**Selected passage**
┌──

# Best Deals on Bolt All-In



## JTHOJNICKI (Nov 30, 2015)

I have a Bolt currently under the free year of included service. As I only use the Bolt for OTA and find it chewing up drive space, I do not think $599 for All-In makes sense when I can buy the 1TB Roamio OTA with All-In tomorrow for $399 and add a huge-ass hard drive to it for less than the Bolt All-In.

Is anybody having any luck negotiating better All-In rates for their Bolts? (I also have a Roamio Pro with All-In and 6 Minis on my account.)


----------



## JTHOJNICKI (Nov 30, 2015)

Just chatted with TiVo. The new 1TB Roamio OTA will be available on TiVo.com tomorrow and no all-In deals for existing boxes.


----------



## aaronwt (Jan 31, 2002)

I see the 1TB Roamio OTA on the BestBuy website. But it doesn't show as in stock yet.

http://www.bestbuy.com/site/tivo-ro...er-black/5114600.p?id=bb5114600&skuId=5114600


----------



## JTHOJNICKI (Nov 30, 2015)

I'm going to wait a day & buy it direct from TiVo to get the 30 day return option if for some reason I hate it. (I'm not sure how different the speed of the Roamio is from the Roamio Pro or the Bolt for that matter.)


----------

└──

**Available data**
┌──

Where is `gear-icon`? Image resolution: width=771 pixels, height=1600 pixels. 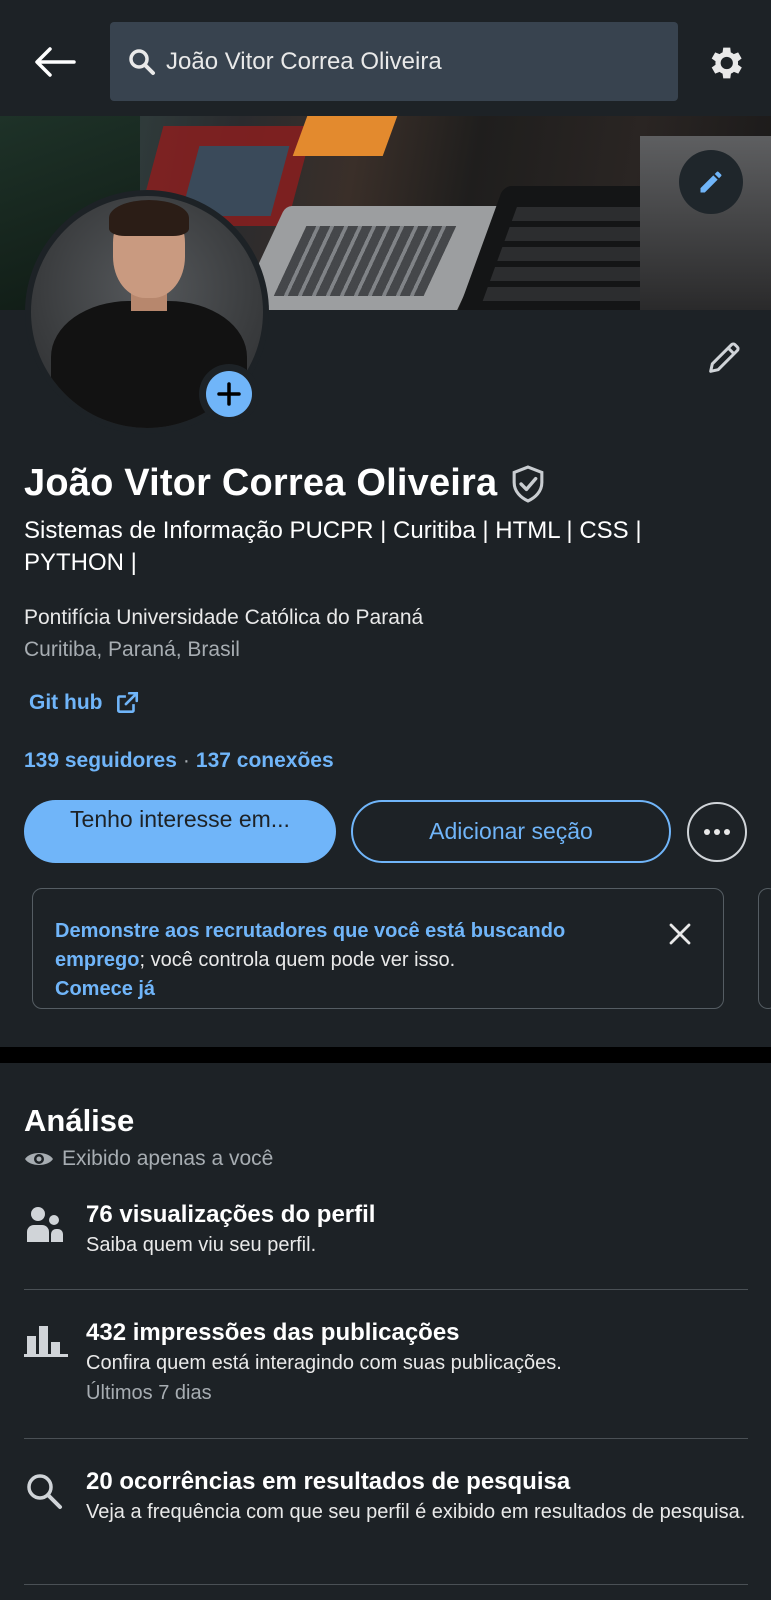 gear-icon is located at coordinates (726, 63).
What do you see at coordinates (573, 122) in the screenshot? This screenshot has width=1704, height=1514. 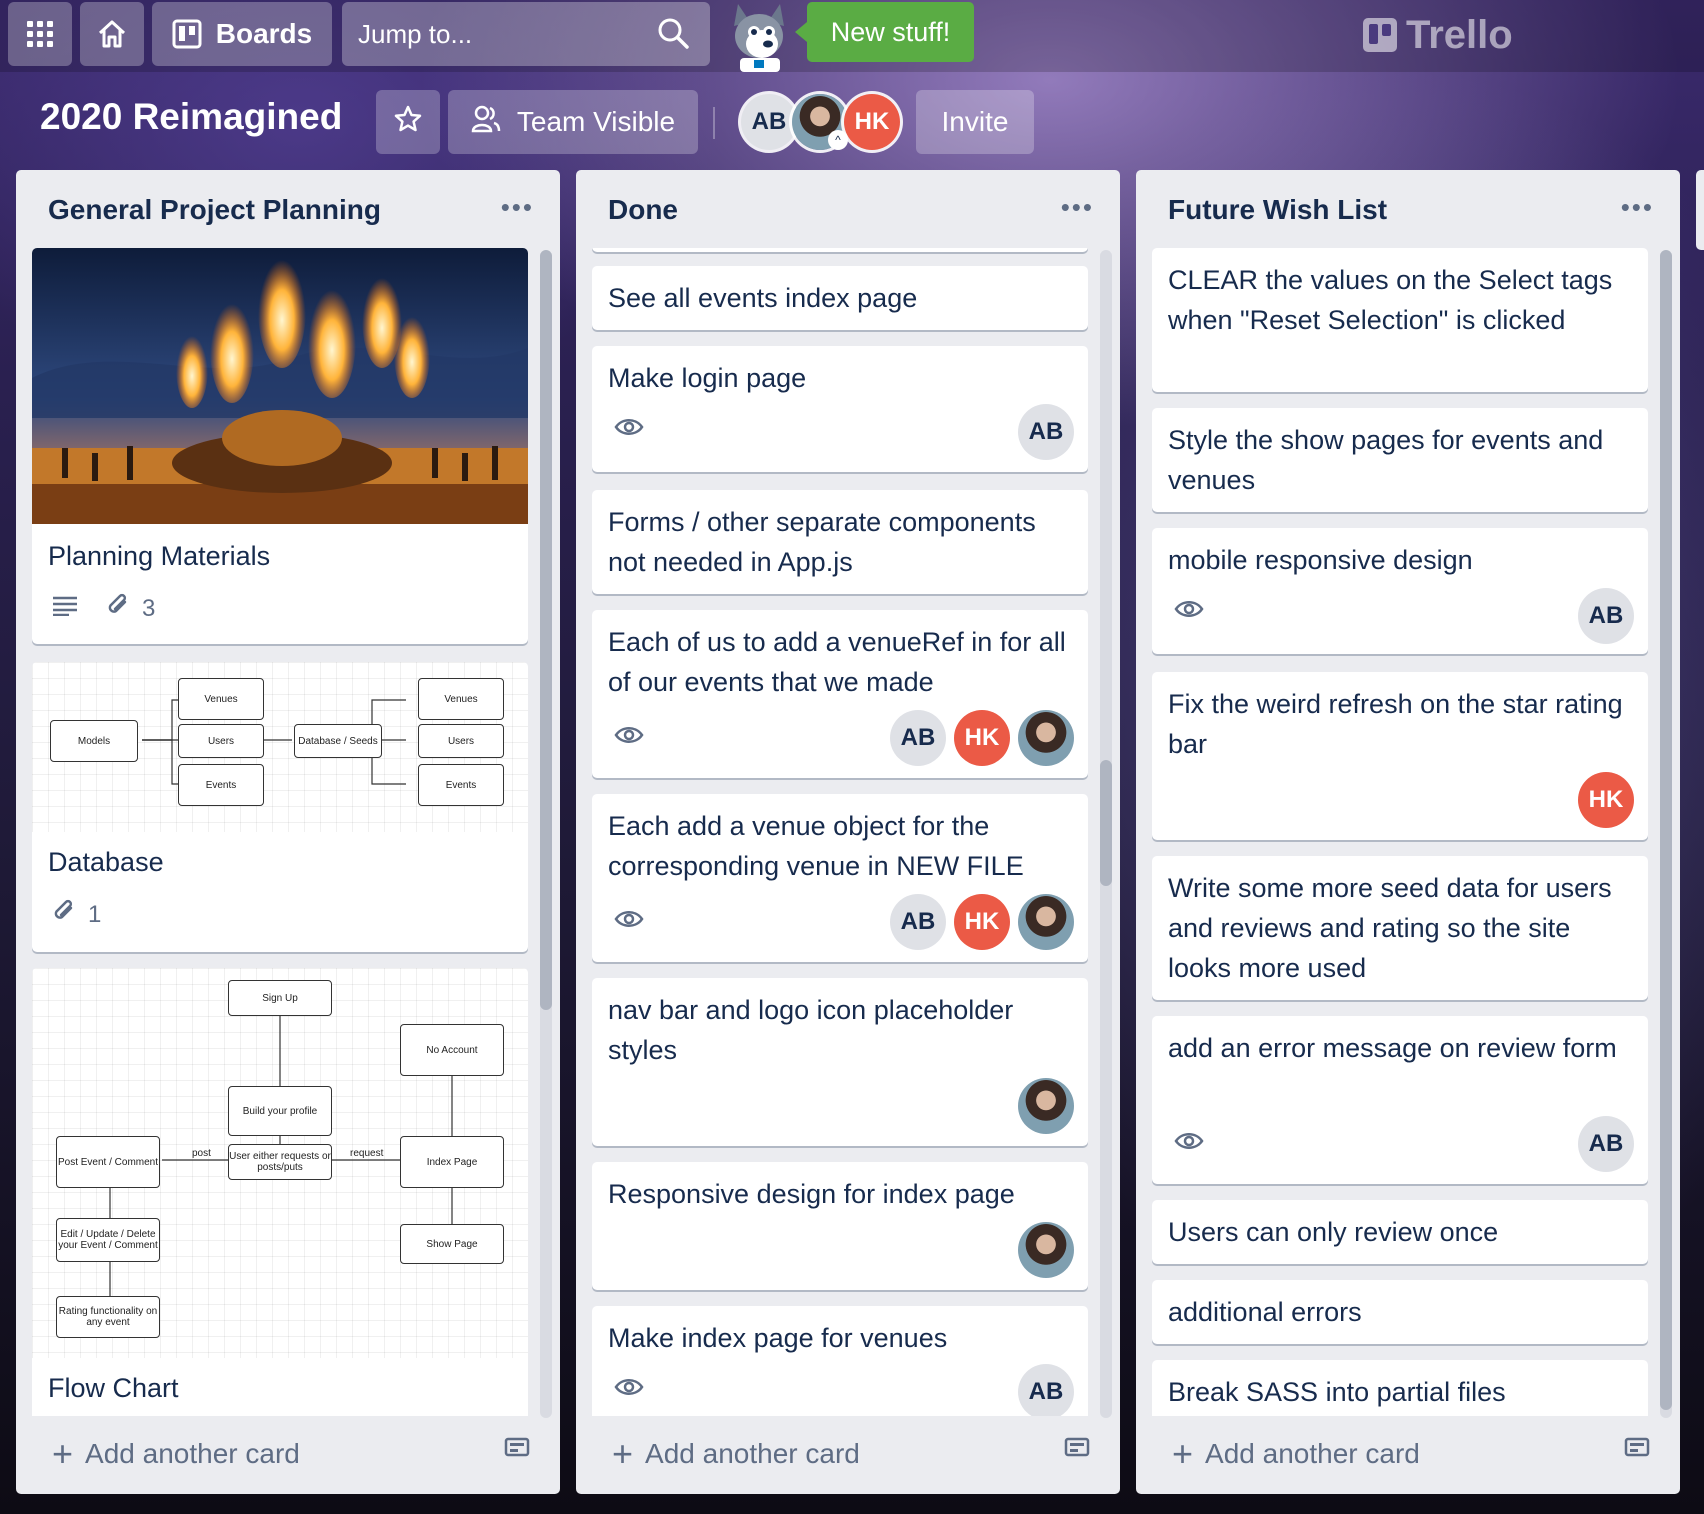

└──

**Problems to solve**
A. From the TiVo forum thread above, reproduce everything from "I have a Bolt" down to "the Bolt All-In.".
B. According to the TiVo forum thread, how much does the 1TB Roamio OTA with All-In cost?

**Task-by-task results**
A.
I have a Bolt currently under the free year of included service. As I only use the Bolt for OTA and find it chewing up drive space, I do not think $599 for All-In makes sense when I can buy the 1TB Roamio OTA with All-In tomorrow for $399 and add a huge-ass hard drive to it for less than the Bolt All-In.

B. $399